Complete these exercises by writing your responses into an Rmarkdown document. Give your Rmd file to another group member, outputting to `html`

and see if they can `knit`

it.

- Download the chocolates data set, and read into R (recommend using
`read_csv`

from the`tidyverse`

suite).

*About the data:* The chocolates data was compiled by students in a previous class of Prof Cook, by collecting nutrition information on the chocolates as listed on their internet sites. All numbers were normalised to be equivalent to a 100g serving. Units of measurement are listed in the variable name.

```
library(tidyverse)
choc <- read_csv("http://monba.dicook.org/data/chocolates.csv")
```

- Take a look at the type of variables in the data. If your question is “How do milk and dark chocolates differ?” what type of problem have you got?

*This is a classification problem.*

- Compute the means and standard deviations for milk and dark on each of the variables.
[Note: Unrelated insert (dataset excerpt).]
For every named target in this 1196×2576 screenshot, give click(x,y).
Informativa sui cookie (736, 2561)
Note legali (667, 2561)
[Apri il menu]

Make a nice table summary. (Try using the pipe operator, with the wrangling verbs
`group_by`

and`summarise`

, and make the table with the`kableExtra`

package.)

```
library(kableExtra)
choc %>%
gather(var, value, Calories:Protein_g) %>%
group_by(Type, var) %>%
summarise(mean = mean(value), sd = sd(value)) %>%
arrange(var) %>%
kable(digits = 1) %>%
kable_styling(bootstrap_options = "striped", full_width = FALSE)
```

Type | var | mean | sd |
---|---|---|---|

Dark | CalFat | 356.1 | 65.5 |

Milk | CalFat | 273.8 | 63.3 |

Dark | Calories | 550.9 | 62.7 |

Milk | Calories | 527.0 | 57.6 |

Dark | Carbs_g | 45.7 | 14.1 |

Milk | Carbs_g | 57.3 | 8.0 |

Dark | Chol_mg | 4.5 | 7.4 |

Milk | Chol_mg | 14.6 | 9.3 |

Dark | Fiber_g | 7.4 | 3.8 |

Milk | Fiber_g | 2.3 | 1.8 |

Dark | Na_mg | 20.2 | 29.1 |

Milk | Na_mg | 76.5 | 44.5 |

Dark | Protein_g | 7.5 | 1.9 |

Milk | Protein_g | 6.7 | 1.4 |

Dark | SatFat_g | 22.7 | 7.7 |

Milk | SatFat_g | 18.3 | 5.4 |

Dark | Sugars_g | 31.1 | 15.0 |

Milk | Sugars_g | 48.5 | 15.8 |

Dark | TotFat_g | 40.0 | 7.4 |

Milk | TotFat_g | 31.5 | 4.3 |

- Make side-by-side boxplots for each of the variables, for type of chocolate. (Use the grammar of graphics in
`ggplot2`

.) Write a paragraph explaining how the type of chocolate differs nutritionally.

```
choc %>%
gather(var, value, Calories:Protein_g) %>%
ggplot(aes(x = Type, y = value)) +
geom_boxplot() +
facet_wrap(~ var, scales = "free_y")
```

*Milk chocolates are generally higher on sugar, cholesterol, sodium (Na) and carbs, but lower in calories from fat, and saturated fat. Dark chocolates tend to have more fibre.*

- Compute two sample t-tests for each of the variables. Which variable most distinguishes the chocolate type? (This may need to be done using the base R function.)

```
choc %>%
gather(var, value, Calories:Protein_g) %>%
rowid_to_column() %>%
spread(Type, value) %>%
group_by(var) %>%
summarise(p_val = t.test(Dark, Milk)$p.value) %>%
arrange(p_val)
# # A tibble: 10 x 2
# var p_val
# <chr> <dbl>
# 1 Fiber_g 1.48e-12
# 2 TotFat_g 1.12e- 9
# 3 Na_mg 6.62e- 8
# 4 CalFat 2.10e- 7
# 5 Chol_mg 2.28e- 6
# 6 Sugars_g 4.10e- 6
# 7 Carbs_g 4.44e- 6
# 8 SatFat_g 2.78e- 3
# 9 Protein_g 2.20e- 2
# 10 Calories 7.44e- 2
```

Fibre is the nutritional item that most distinguishes milk from dark chocolate.